LOL! That you, Dale?
That you, Dale?
No. But TBG should have properly attributed it.
Hard to believe Dale’s been up in your neck of the woods for almost 13 years.
“Always THE MAN.
Always a fan.”
Famously Hot (and after an hour or two, homeless)
SC, you so stupid. Thanks for providing so many laughs and head slapping moments to the rest of the country. Without a high teen birth rate and transplants from out of state that would be one ghost town of a place.
I’d place the several gallons of boiling oil needed to fry a turkey in the same category as a chain saw, which is to say both are best left to the hands of a professional.
Two for all of my friends – share and enjoy Thanksgiving Day…..
1).. Q: What do you get if you divide the circumference of a pumpkin by its diameter?
A: Pumpkin pi…!!
2).. The pro football team had just finished their daily practice session when a large turkey came strutting onto the field. While the players gazed in amazement, the turkey walked up to the head coach and demanded a tryout.
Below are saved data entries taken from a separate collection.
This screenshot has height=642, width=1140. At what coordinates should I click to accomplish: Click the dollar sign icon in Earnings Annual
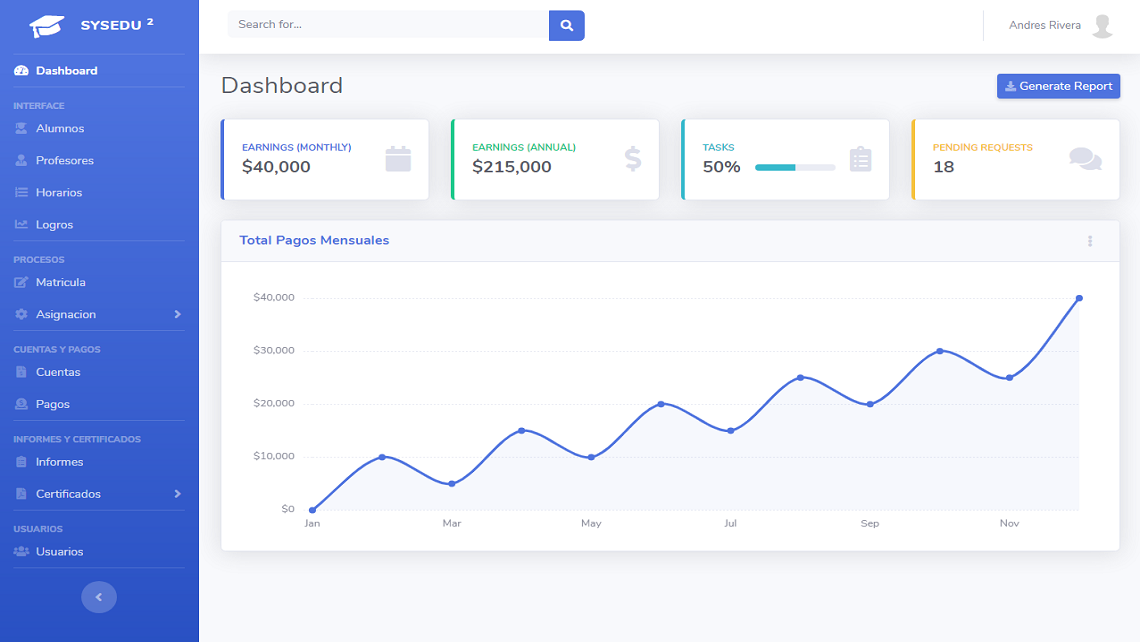pos(632,159)
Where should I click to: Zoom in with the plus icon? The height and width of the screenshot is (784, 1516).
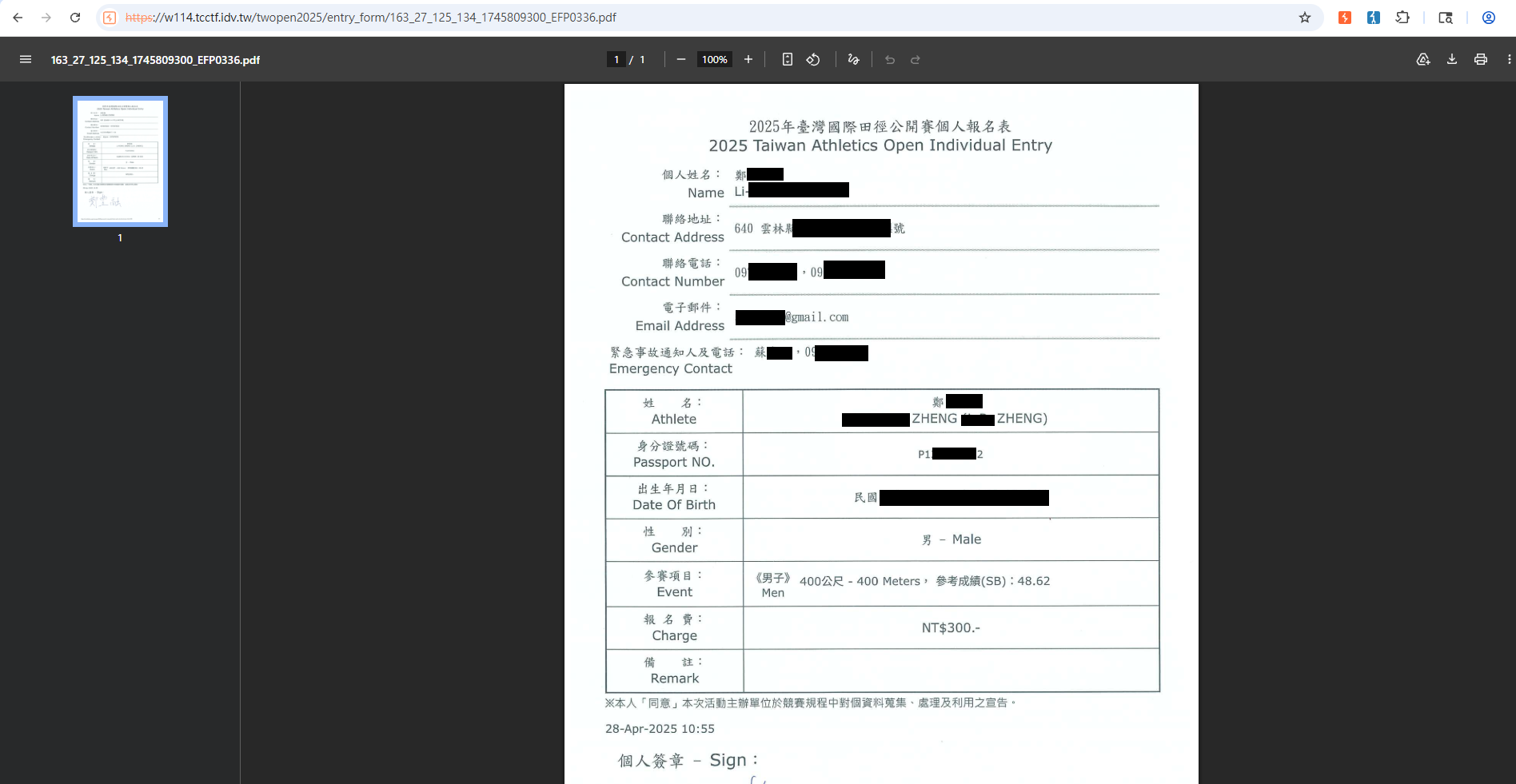[x=748, y=59]
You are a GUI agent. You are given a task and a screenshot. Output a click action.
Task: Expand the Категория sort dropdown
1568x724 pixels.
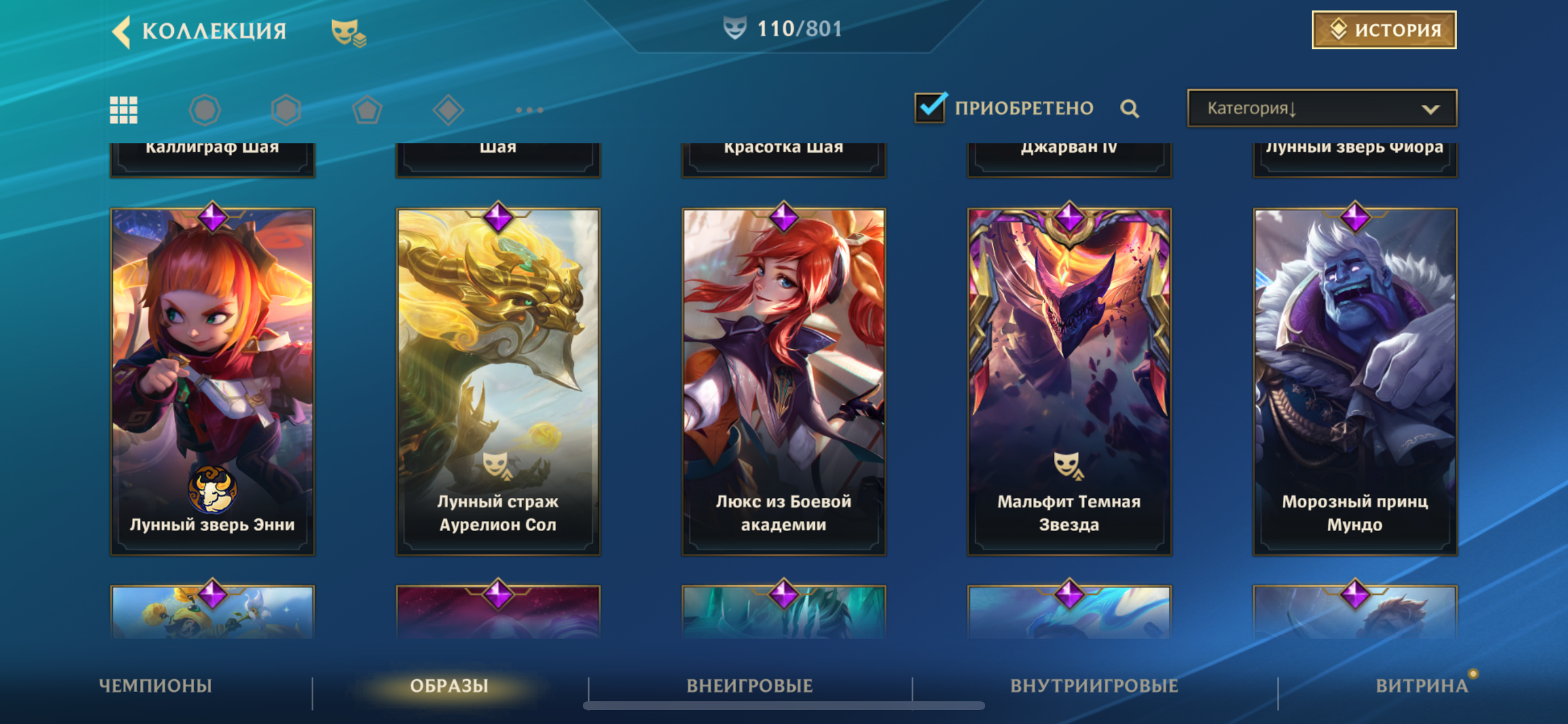pyautogui.click(x=1322, y=108)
Everyone stared in silence as the turkey caught pass after pass and ran right through the defensive line. When the turkey returned to the sidelines, the coach shouted, “You’re terrific!!! Sign up for the season, and I’ll see to it that you get a huge bonus.”
“Forget the bonus,” the turkey said, “All I want to know is, does the season go past Thanksgiving Day?”